Stock investors went on a wild ride in the first quarter.
Share prices opened the year by falling off a cliff, tumbling down more than 10% at one point in early February.
Then, just as suddenly, the major indices came storming back.
As of March 28, the Dow Jones Industrial Average and S&P 500 Index are hovering at the break-even point.
It’s as if the year is starting anew.
One positive for stocks has been a mini-rally in oil prices since early February.
The extended run of low energy prices is starting to slow the supply of oil supply growth, according to the International Energy Agency (IEA).
True, storage levels of oil are at record highs. But the decline in US oil production should start to push oil prices as high as $40-per-barrel, according to some analysts.
Ties That Bind
If so, that could be good news for stocks.

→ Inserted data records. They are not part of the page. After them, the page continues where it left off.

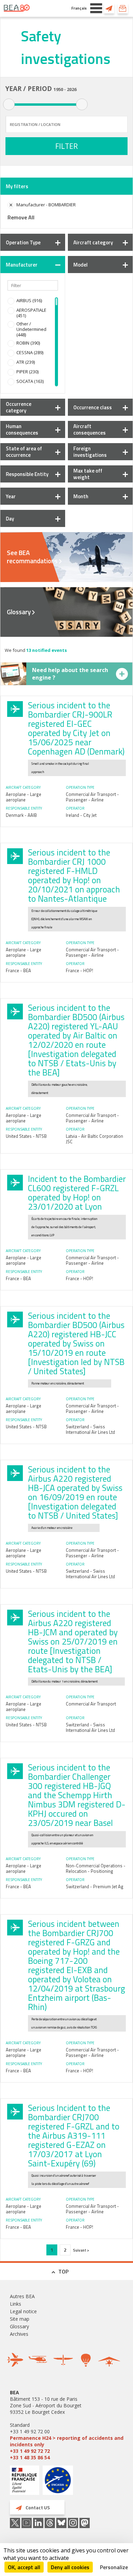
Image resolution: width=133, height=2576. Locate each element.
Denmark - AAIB (21, 815)
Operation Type (23, 242)
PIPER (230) (27, 371)
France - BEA (18, 970)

The correlation between US share prices and oil has touched a multi-year peak, rising up to 0.6 (1.0 is perfect correlation), an analysis by Bespoke Investment Group shows.

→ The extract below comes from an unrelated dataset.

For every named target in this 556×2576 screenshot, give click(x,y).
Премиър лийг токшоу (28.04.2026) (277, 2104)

One other remarkable feature of the first quarter market action has been the rebound in gold prices.
The gold bugs are back as stock market and currency instability have boosted demand for the precious metal, thought by some to be the safest repository of wealth.
Demand has been particularly strong in Southeast Asia where currencies are unstable. Chinese consumers are also pulling money out of stocks and buying gold.
The best one can say about the first quarter of 2016 is this: It’s over.
Stock market losses have all be erased as oil prices have stabilized.